### THE PROBLEM
Pull out every line below that holds the word "beside".

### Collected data
—————

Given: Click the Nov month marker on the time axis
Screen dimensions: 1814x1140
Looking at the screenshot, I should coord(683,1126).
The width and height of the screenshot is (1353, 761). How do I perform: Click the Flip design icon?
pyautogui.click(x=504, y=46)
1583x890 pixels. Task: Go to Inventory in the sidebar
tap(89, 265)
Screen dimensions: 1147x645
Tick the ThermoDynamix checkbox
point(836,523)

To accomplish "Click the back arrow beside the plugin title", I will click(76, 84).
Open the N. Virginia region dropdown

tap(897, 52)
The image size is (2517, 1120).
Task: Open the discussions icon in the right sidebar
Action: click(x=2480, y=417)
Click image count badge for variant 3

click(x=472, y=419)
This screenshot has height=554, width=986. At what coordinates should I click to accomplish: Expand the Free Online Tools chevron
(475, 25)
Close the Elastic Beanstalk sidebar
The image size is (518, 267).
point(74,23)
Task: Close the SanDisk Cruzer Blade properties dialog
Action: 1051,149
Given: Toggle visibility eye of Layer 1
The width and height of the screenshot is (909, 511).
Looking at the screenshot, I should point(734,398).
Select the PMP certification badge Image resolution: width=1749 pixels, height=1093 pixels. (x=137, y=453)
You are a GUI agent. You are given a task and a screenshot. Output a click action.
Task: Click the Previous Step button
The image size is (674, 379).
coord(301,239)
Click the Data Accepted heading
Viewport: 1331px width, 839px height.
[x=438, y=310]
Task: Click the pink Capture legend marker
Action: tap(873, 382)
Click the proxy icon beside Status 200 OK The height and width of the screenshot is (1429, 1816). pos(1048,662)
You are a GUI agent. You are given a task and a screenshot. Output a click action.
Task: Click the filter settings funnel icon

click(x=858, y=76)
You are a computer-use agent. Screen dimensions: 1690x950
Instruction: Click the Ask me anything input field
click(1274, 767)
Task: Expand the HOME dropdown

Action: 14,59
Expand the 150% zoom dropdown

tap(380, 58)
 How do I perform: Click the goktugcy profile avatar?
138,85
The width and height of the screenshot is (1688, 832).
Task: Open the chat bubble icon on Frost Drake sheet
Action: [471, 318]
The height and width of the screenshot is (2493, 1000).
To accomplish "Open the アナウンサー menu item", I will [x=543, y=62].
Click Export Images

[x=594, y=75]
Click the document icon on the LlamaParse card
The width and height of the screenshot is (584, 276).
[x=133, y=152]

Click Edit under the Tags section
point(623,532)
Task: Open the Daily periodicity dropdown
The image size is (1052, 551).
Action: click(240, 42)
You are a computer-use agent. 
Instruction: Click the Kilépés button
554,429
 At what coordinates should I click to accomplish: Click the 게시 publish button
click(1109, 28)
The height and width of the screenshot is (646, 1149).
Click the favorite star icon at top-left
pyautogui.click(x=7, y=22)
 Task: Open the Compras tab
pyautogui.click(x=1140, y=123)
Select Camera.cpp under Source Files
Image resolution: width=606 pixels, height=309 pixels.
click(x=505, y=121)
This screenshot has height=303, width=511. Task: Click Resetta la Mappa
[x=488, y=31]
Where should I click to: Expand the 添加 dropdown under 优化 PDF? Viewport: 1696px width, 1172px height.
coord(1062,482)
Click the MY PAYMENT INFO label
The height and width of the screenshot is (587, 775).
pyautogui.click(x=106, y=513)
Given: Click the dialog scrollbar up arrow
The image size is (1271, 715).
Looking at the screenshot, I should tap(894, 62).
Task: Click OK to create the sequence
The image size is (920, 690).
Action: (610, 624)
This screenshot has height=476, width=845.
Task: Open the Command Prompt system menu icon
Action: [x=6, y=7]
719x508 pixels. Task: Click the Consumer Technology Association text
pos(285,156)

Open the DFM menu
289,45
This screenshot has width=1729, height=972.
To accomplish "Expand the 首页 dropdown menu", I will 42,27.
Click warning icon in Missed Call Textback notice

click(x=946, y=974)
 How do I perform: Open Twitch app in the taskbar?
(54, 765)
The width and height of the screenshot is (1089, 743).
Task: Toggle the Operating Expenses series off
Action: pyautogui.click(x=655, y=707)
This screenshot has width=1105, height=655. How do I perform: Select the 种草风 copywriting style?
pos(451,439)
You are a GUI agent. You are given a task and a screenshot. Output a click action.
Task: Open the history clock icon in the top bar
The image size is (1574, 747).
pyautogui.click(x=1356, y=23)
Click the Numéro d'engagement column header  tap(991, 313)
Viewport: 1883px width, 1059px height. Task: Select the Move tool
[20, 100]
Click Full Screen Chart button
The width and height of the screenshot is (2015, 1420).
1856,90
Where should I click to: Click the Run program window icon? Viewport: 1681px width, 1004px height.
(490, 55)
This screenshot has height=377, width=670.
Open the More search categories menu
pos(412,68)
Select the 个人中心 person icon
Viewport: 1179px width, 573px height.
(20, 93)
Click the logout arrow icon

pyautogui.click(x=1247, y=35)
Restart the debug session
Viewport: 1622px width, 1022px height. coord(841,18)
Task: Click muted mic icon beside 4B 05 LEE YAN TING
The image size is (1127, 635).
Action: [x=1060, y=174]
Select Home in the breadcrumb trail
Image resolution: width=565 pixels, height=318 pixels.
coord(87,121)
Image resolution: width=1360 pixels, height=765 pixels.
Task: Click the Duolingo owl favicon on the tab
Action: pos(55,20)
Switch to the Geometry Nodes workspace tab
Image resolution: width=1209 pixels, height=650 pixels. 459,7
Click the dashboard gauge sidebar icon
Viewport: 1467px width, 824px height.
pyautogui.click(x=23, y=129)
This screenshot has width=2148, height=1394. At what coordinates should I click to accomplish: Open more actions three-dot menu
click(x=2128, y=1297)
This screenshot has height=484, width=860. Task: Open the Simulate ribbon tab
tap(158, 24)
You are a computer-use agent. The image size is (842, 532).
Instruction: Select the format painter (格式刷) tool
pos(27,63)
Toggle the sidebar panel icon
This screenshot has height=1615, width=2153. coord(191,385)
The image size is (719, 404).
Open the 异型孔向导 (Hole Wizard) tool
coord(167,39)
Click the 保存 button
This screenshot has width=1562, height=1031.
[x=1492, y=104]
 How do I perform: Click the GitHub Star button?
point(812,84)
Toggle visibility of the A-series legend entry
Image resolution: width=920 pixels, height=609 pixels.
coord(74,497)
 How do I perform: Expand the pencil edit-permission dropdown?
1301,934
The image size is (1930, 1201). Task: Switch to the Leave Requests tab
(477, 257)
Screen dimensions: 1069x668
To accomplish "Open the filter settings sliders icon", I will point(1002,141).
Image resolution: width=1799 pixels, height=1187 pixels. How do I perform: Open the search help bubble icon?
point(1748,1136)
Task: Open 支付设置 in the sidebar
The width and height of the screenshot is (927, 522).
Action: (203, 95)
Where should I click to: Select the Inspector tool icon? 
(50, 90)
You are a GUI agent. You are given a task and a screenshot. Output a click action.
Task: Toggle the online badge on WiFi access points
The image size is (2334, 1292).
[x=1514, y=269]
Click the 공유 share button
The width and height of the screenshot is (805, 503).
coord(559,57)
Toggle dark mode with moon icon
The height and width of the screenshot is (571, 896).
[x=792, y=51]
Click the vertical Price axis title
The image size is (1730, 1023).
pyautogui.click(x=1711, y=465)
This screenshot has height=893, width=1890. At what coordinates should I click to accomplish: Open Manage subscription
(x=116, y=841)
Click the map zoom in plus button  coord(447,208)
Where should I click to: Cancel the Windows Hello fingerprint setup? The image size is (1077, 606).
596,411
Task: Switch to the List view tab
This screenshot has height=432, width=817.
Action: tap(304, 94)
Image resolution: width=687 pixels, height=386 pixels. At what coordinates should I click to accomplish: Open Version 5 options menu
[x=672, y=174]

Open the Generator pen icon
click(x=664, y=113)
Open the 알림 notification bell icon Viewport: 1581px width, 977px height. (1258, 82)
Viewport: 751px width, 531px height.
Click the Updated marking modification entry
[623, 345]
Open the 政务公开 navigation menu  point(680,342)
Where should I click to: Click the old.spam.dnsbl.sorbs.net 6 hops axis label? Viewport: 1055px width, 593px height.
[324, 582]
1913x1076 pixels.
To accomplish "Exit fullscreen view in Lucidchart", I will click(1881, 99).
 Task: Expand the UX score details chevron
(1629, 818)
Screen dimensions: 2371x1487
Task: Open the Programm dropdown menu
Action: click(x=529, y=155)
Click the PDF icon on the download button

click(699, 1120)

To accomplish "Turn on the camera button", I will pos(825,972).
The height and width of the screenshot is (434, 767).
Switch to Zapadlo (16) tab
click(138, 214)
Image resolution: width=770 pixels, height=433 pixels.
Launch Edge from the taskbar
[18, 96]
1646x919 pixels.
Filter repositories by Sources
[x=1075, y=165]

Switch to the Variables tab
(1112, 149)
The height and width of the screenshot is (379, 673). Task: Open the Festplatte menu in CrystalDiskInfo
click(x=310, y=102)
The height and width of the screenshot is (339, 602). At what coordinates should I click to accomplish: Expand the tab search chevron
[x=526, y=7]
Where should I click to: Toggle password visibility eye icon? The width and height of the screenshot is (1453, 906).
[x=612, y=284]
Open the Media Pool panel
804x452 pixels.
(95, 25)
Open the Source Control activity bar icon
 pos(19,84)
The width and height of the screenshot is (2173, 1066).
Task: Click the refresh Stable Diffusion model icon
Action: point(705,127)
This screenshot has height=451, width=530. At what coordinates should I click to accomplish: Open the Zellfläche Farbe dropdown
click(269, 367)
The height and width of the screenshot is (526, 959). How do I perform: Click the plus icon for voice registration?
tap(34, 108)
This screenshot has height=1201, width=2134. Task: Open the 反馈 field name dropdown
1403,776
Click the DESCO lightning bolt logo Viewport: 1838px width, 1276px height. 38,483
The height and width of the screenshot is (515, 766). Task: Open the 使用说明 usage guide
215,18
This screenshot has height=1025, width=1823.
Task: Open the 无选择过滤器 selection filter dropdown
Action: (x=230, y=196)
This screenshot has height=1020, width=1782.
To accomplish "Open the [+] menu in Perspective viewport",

—————

### RESULT OF THE TASK
To accomplish "Click the back arrow beside the plugin title", I will click(76, 84).
Click the proxy icon beside Status 200 OK The height and width of the screenshot is (1429, 1816). pos(1048,662)
Task: Click muted mic icon beside 4B 05 LEE YAN TING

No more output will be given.